I figured it’s time I told you all another daft story. I have many. This one is a tad farcical and explains why I was teetotal for two whole years in my early twenties…
In the early 90s, while I was a music student, I busked with a string quintet in my summer holidays. Four highly talented and fairly laid back blokes and me, an anxious undiagnosed autistic woman with hennaed hair, nose ring and questionable dress sense (70’s waistcoat, striped PJ bottoms and ex-military boots anyone?)
We played the classics such as Mozart’s Eine Kleine Natchtmusik, Ravel’s Bolero, Vivaldi’s Seasons, Pachelbel’s Canon and Hendrix’s Purple Haze (yes, really) in Bath outside the Pump Rooms or the Abbey to crowds ranging from 1 – 200. Some days dodging the raindrops and desperately hoping to make enough money to cover the bus back in the next day; others counting out up to £70 each in loose change after a few hours.
One Saturday though we’d been asked to play for a charity function at Longleat house. If we wanted to turn up and play lovely, cultured music in the formal gardens for the afternoon we’d get food, drink, any takings from busking and a lift home after the disco. No holes in that plan right?
We busked in Bath as usual for the morning as it was a gloriously warm and sunny Saturday – the takings were good. We celebrated with cider and headed for Longleat.
Over the next few hours we were plied with wine. Much wine. It was hot, we were thirsty.
The busking of fine classics happened. Food did not happen. More wine happened. Those are the main things that I remember.
Other things I remember include:
- going to the disco and asking the 7th Marquess of Bath if he would like to dance (he declined, dodgy leg apparently – maybe from servicing his many, many wifelets)
- getting very lost in the maze, which in case you are wondering is the longest maze in the world, and having to crawl my way out. I use the word crawl literally here. There was a little staggering but I kept crashing into the hedges so crawling made more sense
- falling asleep on some grass using a pizza box as a pillow (I can only hope that somebody had already eaten the pizza)
- the rest of the quintet waking me up to tell me that the driver had refused to drive us home because he was also drunk but that he would take us home in the morning. The morning?! Our bass player asked for beds, pillows and courtesy – except with several well placed expletives inserted in that sentence. The driver responded by punching him in the face. Nice.

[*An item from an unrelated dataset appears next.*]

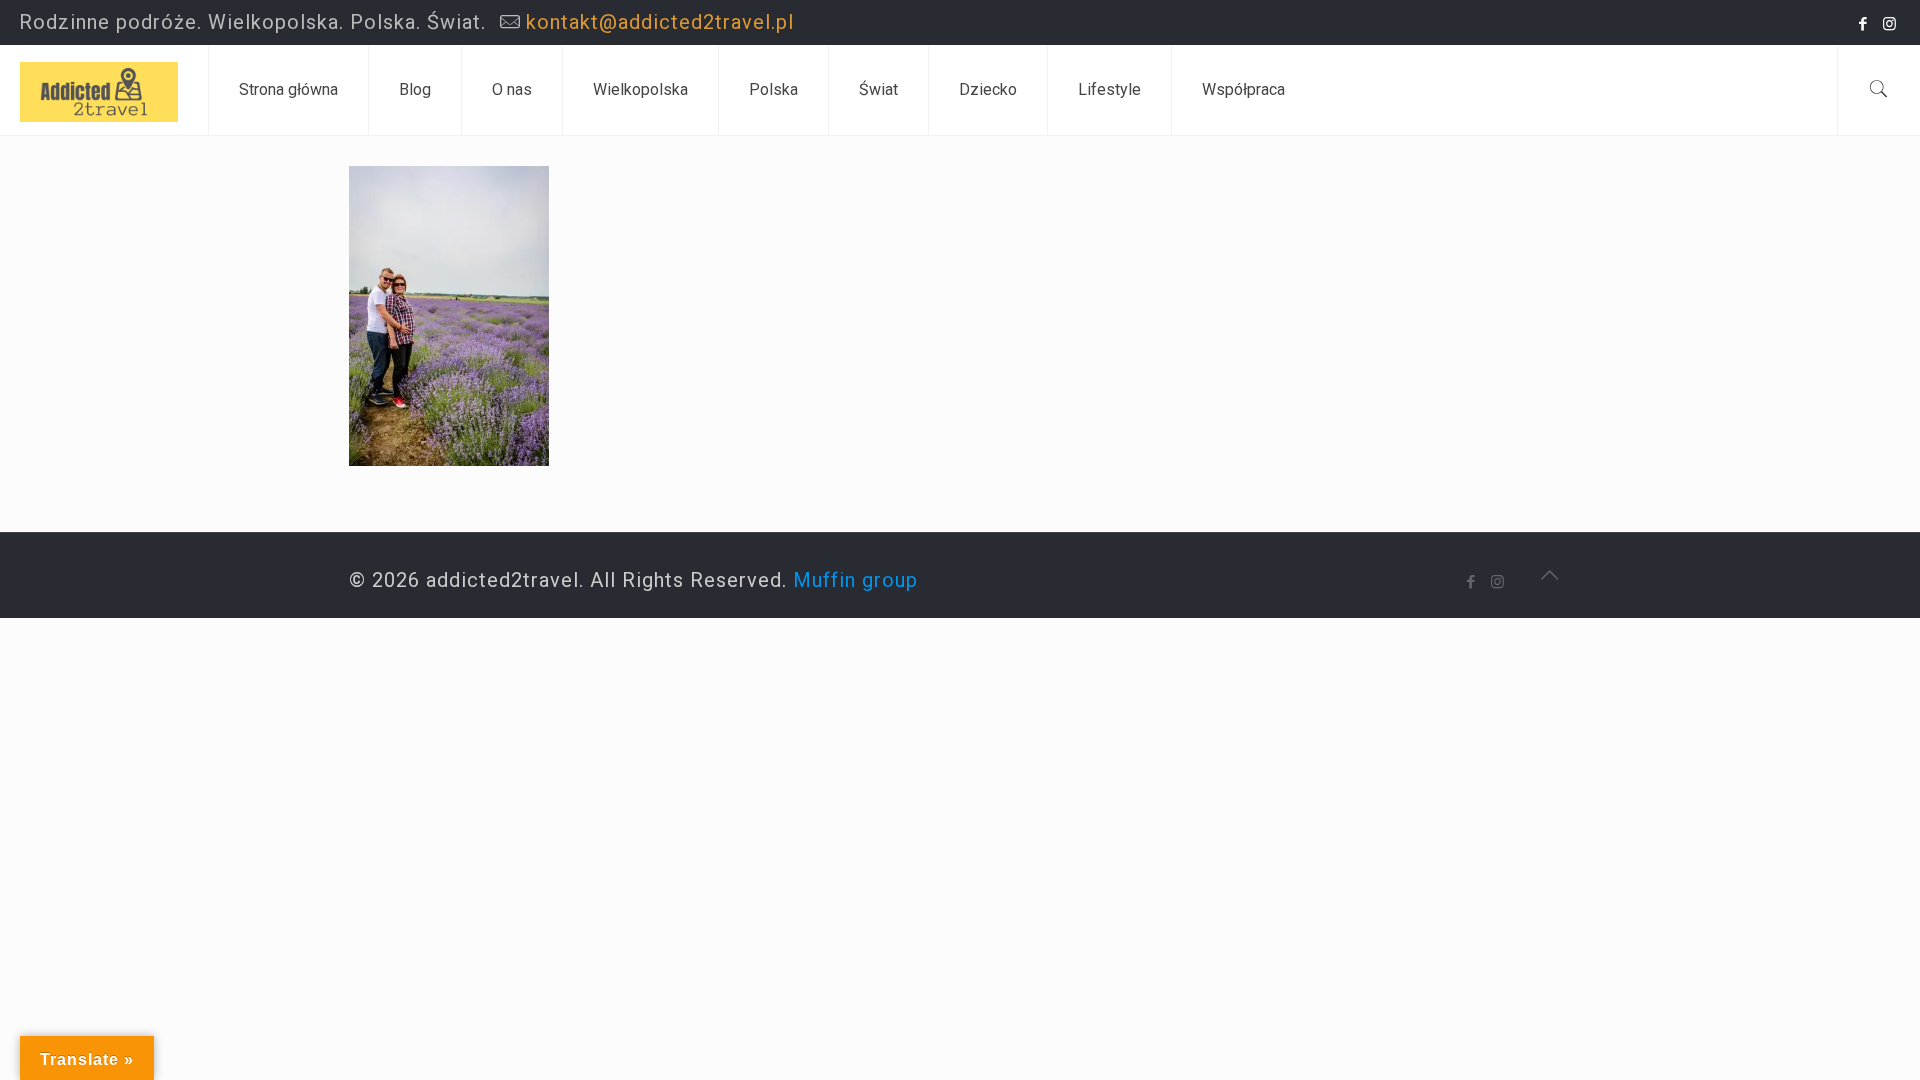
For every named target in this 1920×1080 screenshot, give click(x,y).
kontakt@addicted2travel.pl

- being bundled into one of two taxis that would cost us our entire day’s earnings to get just half way back to Bristol. Then being bundled into a car that would take us to the bass player’s parents house where we were kindly all given beds, pillows and courtesy.
- being violently ill and having to pretend I was ok. Because parents.
- getting to my parents home and spending the next three days in bed with what I can only assume was alcohol poisoning. It was bad.
- discovering a “please keep off the grass” sign in my bag. Apparently the others smuggled it in my bag while I was asleep. It was a lovely sign, I kept it for years.